[[ EXERCISE INPUT open ]]
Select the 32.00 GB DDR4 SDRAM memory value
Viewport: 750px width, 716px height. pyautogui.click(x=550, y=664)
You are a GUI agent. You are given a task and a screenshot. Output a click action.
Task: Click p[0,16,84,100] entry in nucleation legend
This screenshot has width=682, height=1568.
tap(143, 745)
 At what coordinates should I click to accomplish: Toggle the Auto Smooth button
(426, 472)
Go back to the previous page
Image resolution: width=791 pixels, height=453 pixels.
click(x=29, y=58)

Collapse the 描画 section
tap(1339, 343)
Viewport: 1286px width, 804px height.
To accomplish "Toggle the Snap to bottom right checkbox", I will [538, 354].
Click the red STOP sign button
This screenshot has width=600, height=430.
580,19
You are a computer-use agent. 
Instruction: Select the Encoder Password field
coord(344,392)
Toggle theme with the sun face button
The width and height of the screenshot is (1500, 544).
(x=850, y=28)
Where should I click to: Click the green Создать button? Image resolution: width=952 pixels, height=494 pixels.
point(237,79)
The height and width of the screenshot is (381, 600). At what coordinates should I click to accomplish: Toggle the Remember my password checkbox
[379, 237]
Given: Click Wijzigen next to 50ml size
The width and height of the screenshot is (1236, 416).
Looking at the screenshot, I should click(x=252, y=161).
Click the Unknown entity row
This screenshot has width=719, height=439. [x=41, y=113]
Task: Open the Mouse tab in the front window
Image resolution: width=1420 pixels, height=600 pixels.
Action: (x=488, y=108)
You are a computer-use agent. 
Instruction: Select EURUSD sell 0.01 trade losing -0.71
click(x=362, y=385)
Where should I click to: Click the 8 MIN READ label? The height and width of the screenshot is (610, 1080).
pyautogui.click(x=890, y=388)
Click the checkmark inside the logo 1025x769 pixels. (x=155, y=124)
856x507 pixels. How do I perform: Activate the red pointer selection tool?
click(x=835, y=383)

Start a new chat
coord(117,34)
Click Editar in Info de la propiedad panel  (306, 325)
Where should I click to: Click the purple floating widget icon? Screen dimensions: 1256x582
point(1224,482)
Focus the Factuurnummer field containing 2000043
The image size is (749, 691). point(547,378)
[[ EXERCISE INPUT closed ]]
■ WHAT TO PRODUCE
An exact copy of the lines from the one with "Viewport: 1286px width, 804px height." to the final line of the entries is all that the answer should hold.

■ OUTPUT BELOW
Viewport: 1286px width, 804px height.
To accomplish "Toggle the Snap to bottom right checkbox", I will [538, 354].
Click the red STOP sign button
This screenshot has width=600, height=430.
580,19
You are a computer-use agent. 
Instruction: Select the Encoder Password field
coord(344,392)
Toggle theme with the sun face button
The width and height of the screenshot is (1500, 544).
(x=850, y=28)
Where should I click to: Click the green Создать button? Image resolution: width=952 pixels, height=494 pixels.
point(237,79)
The height and width of the screenshot is (381, 600). At what coordinates should I click to accomplish: Toggle the Remember my password checkbox
[379, 237]
Given: Click Wijzigen next to 50ml size
The width and height of the screenshot is (1236, 416).
Looking at the screenshot, I should click(x=252, y=161).
Click the Unknown entity row
This screenshot has width=719, height=439. [x=41, y=113]
Task: Open the Mouse tab in the front window
Image resolution: width=1420 pixels, height=600 pixels.
Action: (x=488, y=108)
You are a computer-use agent. 
Instruction: Select EURUSD sell 0.01 trade losing -0.71
click(x=362, y=385)
Where should I click to: Click the 8 MIN READ label? The height and width of the screenshot is (610, 1080).
pyautogui.click(x=890, y=388)
Click the checkmark inside the logo 1025x769 pixels. (x=155, y=124)
856x507 pixels. How do I perform: Activate the red pointer selection tool?
click(x=835, y=383)

Start a new chat
coord(117,34)
Click Editar in Info de la propiedad panel  (306, 325)
Where should I click to: Click the purple floating widget icon? Screen dimensions: 1256x582
point(1224,482)
Focus the Factuurnummer field containing 2000043
The image size is (749, 691). point(547,378)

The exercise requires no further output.